Presently, ComiXology's branded iOS apps for DC, Marvel, Image and IDW are working as they have been. The Android app has also been updated, and users can make in-app purchases with a new integrated storefront instead of through Google Play.

The news comes just a couple of weeks after ComiXology and Apple rival Amazon.com announced that the latter was acquiring the former, and the new iOS process resembles that which Amazon's Kindle customers have followed to use those products on Apple devices.

ComiXology has facilitated over 200 million downloads -- not necessarily purchases, but downloads --  of digital comics, making it the largest provider of American comic books from nearly every major publisher as well as small press and independent creators. According to Apple, ComiXology is the highest grossing iOS app that is not a game. It's a big deal, and as a reading platform (on iOS devices, anyway) has been increasingly excellent. While the reading experience will not change as a consequence of this news, the discovery and purchasing methods are severely different.
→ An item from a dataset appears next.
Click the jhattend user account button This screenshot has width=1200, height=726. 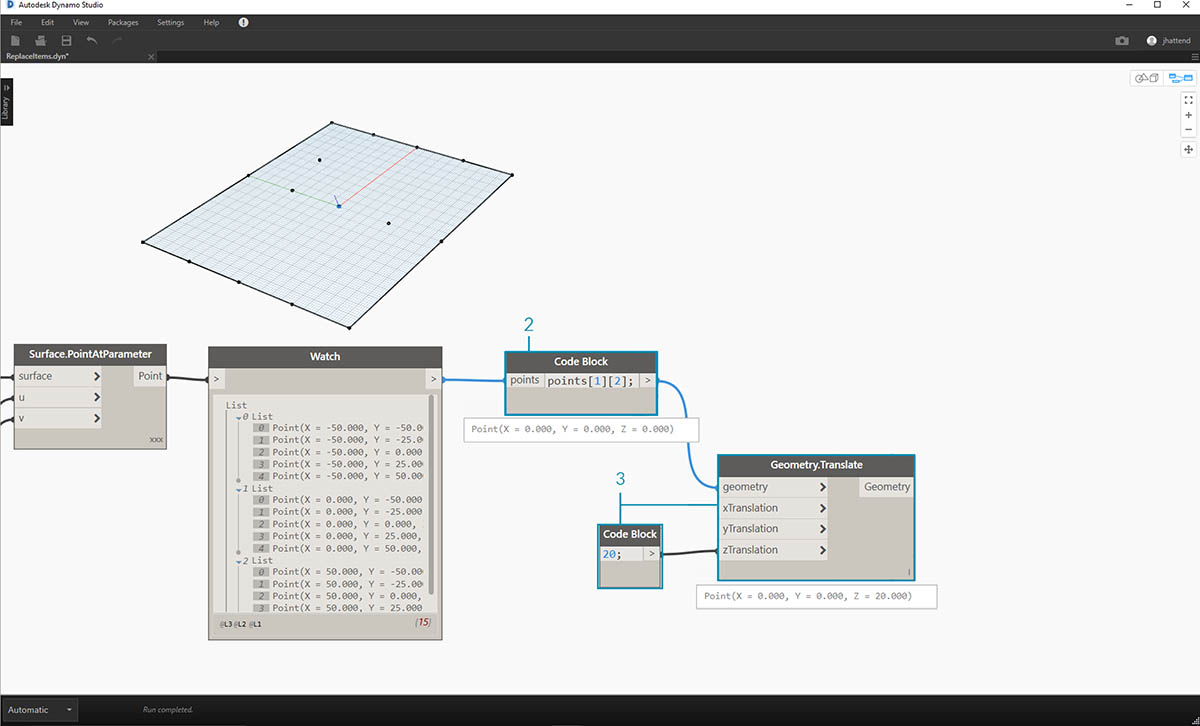coord(1170,41)
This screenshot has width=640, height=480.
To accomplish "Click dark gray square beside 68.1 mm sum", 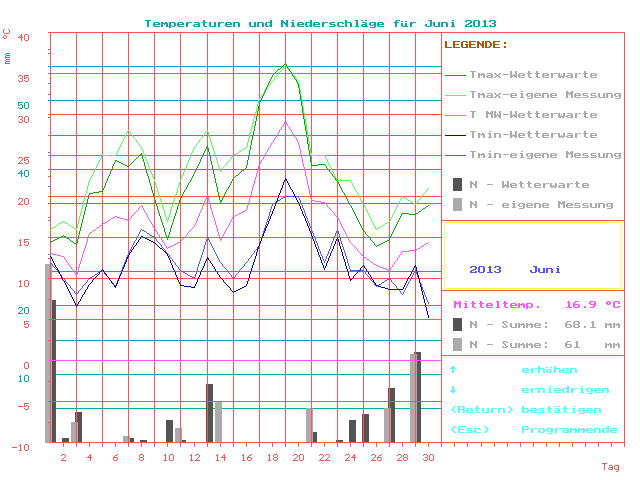I will tap(457, 324).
Before, ComiXology's iOS users could simply launch the Comics by ComiXology app, navigate to the product or products they wished to buy, tap them, enter their user password (once, and sometimes not at all depending if one was already logged in properly), tap "download", and then tap "read". That's all a user had to do to enjoy digital comics with ComiXology and its magnificent interface, including the trademarked Guided View technology. The process was especially helpful at facilitating impulse and a la carte purchases, for when something unfamiliar catches your eye or a friend recommends you try a specific book.

Behind the scenes, 30% of the price went to Apple per the terms of selling in-app purchases on the iOS platform, leaving less to distribute to the content creators, whether they were comic book creators, publishers, licensors, etc..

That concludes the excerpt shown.